*Exercise instructions*. Reproduce every line of the items below verbatim, without altering anything.

*Material provided*.
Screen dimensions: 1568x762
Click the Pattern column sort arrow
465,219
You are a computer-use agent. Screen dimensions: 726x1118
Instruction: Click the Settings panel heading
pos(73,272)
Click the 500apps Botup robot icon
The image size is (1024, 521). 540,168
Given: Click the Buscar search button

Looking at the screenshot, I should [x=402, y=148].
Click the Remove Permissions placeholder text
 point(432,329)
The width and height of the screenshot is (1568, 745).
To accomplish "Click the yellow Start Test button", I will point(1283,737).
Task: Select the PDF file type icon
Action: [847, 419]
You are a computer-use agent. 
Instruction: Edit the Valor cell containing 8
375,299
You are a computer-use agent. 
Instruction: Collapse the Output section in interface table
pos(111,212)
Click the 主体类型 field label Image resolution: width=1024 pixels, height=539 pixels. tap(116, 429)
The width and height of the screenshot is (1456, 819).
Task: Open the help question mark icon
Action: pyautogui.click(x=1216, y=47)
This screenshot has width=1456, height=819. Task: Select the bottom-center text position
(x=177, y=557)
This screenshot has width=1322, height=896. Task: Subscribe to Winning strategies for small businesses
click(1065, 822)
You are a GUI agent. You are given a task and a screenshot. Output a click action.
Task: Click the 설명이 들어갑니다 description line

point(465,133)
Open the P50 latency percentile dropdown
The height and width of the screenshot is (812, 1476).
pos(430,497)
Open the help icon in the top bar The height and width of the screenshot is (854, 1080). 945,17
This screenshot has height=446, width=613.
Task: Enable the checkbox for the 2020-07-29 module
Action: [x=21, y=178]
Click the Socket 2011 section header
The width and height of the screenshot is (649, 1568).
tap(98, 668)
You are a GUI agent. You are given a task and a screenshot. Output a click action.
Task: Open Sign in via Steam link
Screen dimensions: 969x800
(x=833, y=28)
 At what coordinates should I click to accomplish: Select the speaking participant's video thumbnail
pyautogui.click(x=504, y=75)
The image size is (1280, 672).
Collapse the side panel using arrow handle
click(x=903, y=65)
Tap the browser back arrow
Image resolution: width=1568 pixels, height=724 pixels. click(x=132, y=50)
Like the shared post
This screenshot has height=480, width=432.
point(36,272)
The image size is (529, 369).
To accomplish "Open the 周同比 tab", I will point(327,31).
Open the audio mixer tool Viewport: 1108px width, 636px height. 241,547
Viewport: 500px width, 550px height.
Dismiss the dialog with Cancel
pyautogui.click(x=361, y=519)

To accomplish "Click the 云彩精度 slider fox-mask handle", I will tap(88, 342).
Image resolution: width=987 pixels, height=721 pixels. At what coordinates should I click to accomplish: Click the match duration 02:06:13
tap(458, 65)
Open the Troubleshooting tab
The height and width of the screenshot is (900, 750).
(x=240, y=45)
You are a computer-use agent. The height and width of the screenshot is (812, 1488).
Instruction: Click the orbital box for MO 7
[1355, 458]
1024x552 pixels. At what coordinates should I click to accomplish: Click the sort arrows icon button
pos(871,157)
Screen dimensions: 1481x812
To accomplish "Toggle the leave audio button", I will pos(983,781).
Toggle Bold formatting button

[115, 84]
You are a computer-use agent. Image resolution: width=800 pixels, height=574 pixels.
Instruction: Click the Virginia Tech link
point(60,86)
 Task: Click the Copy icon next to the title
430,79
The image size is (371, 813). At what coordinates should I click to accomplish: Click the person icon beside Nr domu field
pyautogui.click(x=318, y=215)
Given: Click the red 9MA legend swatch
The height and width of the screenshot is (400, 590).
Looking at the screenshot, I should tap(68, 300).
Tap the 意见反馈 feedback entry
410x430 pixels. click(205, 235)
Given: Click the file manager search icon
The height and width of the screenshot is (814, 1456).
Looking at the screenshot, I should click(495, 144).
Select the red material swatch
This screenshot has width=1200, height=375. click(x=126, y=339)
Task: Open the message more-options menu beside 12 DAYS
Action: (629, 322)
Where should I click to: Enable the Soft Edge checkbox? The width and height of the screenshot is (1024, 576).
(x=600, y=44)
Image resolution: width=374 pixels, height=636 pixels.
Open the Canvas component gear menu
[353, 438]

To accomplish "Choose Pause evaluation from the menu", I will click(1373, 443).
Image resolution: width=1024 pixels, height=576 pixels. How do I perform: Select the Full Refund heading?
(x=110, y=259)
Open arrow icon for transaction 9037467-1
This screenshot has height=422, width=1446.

*Result of the exercise*.
Screen dimensions: 1568x762
Click the Pattern column sort arrow
465,219
You are a computer-use agent. Screen dimensions: 726x1118
Instruction: Click the Settings panel heading
pos(73,272)
Click the 500apps Botup robot icon
The image size is (1024, 521). 540,168
Given: Click the Buscar search button

Looking at the screenshot, I should [x=402, y=148].
Click the Remove Permissions placeholder text
 point(432,329)
The width and height of the screenshot is (1568, 745).
To accomplish "Click the yellow Start Test button", I will point(1283,737).
Task: Select the PDF file type icon
Action: [847, 419]
You are a computer-use agent. 
Instruction: Edit the Valor cell containing 8
375,299
You are a computer-use agent. 
Instruction: Collapse the Output section in interface table
pos(111,212)
Click the 主体类型 field label Image resolution: width=1024 pixels, height=539 pixels. tap(116, 429)
The width and height of the screenshot is (1456, 819).
Task: Open the help question mark icon
Action: pyautogui.click(x=1216, y=47)
This screenshot has width=1456, height=819. Task: Select the bottom-center text position
(x=177, y=557)
This screenshot has width=1322, height=896. Task: Subscribe to Winning strategies for small businesses
click(1065, 822)
You are a GUI agent. You are given a task and a screenshot. Output a click action.
Task: Click the 설명이 들어갑니다 description line

point(465,133)
Open the P50 latency percentile dropdown
The height and width of the screenshot is (812, 1476).
pos(430,497)
Open the help icon in the top bar The height and width of the screenshot is (854, 1080). 945,17
This screenshot has height=446, width=613.
Task: Enable the checkbox for the 2020-07-29 module
Action: [x=21, y=178]
Click the Socket 2011 section header
The width and height of the screenshot is (649, 1568).
tap(98, 668)
You are a GUI agent. You are given a task and a screenshot. Output a click action.
Task: Open Sign in via Steam link
Screen dimensions: 969x800
(x=833, y=28)
 At what coordinates should I click to accomplish: Select the speaking participant's video thumbnail
pyautogui.click(x=504, y=75)
The image size is (1280, 672).
Collapse the side panel using arrow handle
click(x=903, y=65)
Tap the browser back arrow
Image resolution: width=1568 pixels, height=724 pixels. click(x=132, y=50)
Like the shared post
This screenshot has height=480, width=432.
point(36,272)
The image size is (529, 369).
To accomplish "Open the 周同比 tab", I will point(327,31).
Open the audio mixer tool Viewport: 1108px width, 636px height. 241,547
Viewport: 500px width, 550px height.
Dismiss the dialog with Cancel
pyautogui.click(x=361, y=519)

To accomplish "Click the 云彩精度 slider fox-mask handle", I will tap(88, 342).
Image resolution: width=987 pixels, height=721 pixels. At what coordinates should I click to accomplish: Click the match duration 02:06:13
tap(458, 65)
Open the Troubleshooting tab
The height and width of the screenshot is (900, 750).
(x=240, y=45)
You are a computer-use agent. The height and width of the screenshot is (812, 1488).
Instruction: Click the orbital box for MO 7
[1355, 458]
1024x552 pixels. At what coordinates should I click to accomplish: Click the sort arrows icon button
pos(871,157)
Screen dimensions: 1481x812
To accomplish "Toggle the leave audio button", I will pos(983,781).
Toggle Bold formatting button

[115, 84]
You are a computer-use agent. Image resolution: width=800 pixels, height=574 pixels.
Instruction: Click the Virginia Tech link
point(60,86)
 Task: Click the Copy icon next to the title
430,79
The image size is (371, 813). At what coordinates should I click to accomplish: Click the person icon beside Nr domu field
pyautogui.click(x=318, y=215)
Given: Click the red 9MA legend swatch
The height and width of the screenshot is (400, 590).
Looking at the screenshot, I should tap(68, 300).
Tap the 意见反馈 feedback entry
410x430 pixels. click(205, 235)
Given: Click the file manager search icon
The height and width of the screenshot is (814, 1456).
Looking at the screenshot, I should click(495, 144).
Select the red material swatch
This screenshot has width=1200, height=375. click(x=126, y=339)
Task: Open the message more-options menu beside 12 DAYS
Action: (629, 322)
Where should I click to: Enable the Soft Edge checkbox? The width and height of the screenshot is (1024, 576).
(x=600, y=44)
Image resolution: width=374 pixels, height=636 pixels.
Open the Canvas component gear menu
[353, 438]

To accomplish "Choose Pause evaluation from the menu", I will click(1373, 443).
Image resolution: width=1024 pixels, height=576 pixels. How do I perform: Select the Full Refund heading?
(x=110, y=259)
Open arrow icon for transaction 9037467-1
This screenshot has height=422, width=1446.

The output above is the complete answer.